- Data records -
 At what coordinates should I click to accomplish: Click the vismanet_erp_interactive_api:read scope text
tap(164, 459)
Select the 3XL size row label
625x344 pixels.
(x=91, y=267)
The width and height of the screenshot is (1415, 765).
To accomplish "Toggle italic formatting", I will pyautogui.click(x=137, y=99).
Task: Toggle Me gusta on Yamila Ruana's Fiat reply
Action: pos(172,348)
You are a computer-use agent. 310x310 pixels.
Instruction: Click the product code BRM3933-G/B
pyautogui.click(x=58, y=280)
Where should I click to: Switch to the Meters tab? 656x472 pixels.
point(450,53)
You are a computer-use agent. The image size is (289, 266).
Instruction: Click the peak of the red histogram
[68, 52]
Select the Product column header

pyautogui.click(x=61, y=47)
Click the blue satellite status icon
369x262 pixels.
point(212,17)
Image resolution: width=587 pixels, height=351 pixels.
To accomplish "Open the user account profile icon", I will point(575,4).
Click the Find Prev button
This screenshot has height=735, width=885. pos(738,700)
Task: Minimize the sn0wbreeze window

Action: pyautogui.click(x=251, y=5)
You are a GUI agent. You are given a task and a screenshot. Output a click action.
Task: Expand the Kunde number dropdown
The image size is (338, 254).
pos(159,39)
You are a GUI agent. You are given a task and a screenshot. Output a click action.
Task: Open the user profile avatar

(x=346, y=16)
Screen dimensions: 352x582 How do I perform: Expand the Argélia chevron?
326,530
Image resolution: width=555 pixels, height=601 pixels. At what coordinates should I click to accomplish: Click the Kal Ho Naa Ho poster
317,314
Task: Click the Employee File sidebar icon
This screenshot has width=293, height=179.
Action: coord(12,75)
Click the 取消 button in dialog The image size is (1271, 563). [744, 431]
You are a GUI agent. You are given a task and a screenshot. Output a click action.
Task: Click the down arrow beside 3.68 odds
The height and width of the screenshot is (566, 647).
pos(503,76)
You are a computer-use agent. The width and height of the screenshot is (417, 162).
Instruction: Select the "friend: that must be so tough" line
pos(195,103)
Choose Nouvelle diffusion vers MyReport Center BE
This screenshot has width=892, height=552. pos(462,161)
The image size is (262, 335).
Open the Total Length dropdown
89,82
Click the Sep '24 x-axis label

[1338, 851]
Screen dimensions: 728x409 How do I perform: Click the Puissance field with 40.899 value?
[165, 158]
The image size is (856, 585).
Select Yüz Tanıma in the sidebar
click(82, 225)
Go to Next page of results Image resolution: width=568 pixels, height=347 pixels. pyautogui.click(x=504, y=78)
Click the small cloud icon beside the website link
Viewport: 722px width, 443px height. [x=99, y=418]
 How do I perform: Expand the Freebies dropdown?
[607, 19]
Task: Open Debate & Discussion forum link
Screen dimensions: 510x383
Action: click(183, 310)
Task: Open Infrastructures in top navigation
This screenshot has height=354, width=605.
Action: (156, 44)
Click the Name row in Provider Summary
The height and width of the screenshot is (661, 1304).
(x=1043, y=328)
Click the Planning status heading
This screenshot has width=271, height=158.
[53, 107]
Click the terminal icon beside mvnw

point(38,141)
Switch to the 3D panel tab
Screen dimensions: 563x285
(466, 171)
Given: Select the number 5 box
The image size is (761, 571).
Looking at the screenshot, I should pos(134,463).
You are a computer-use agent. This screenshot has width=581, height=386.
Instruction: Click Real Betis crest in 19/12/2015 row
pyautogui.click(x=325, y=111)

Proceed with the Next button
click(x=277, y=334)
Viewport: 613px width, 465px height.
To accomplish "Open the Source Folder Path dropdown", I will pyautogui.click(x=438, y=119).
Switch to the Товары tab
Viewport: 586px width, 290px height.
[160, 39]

- Directions for this task -
Would you return, unchanged, the lines from the one containing "Click the Planning status heading" through the end of the entries?

- Result of the task -
Click the Planning status heading
This screenshot has width=271, height=158.
[53, 107]
Click the terminal icon beside mvnw

point(38,141)
Switch to the 3D panel tab
Screen dimensions: 563x285
(466, 171)
Given: Select the number 5 box
The image size is (761, 571).
Looking at the screenshot, I should pos(134,463).
You are a computer-use agent. This screenshot has width=581, height=386.
Instruction: Click Real Betis crest in 19/12/2015 row
pyautogui.click(x=325, y=111)

Proceed with the Next button
click(x=277, y=334)
Viewport: 613px width, 465px height.
To accomplish "Open the Source Folder Path dropdown", I will pyautogui.click(x=438, y=119).
Switch to the Товары tab
Viewport: 586px width, 290px height.
[160, 39]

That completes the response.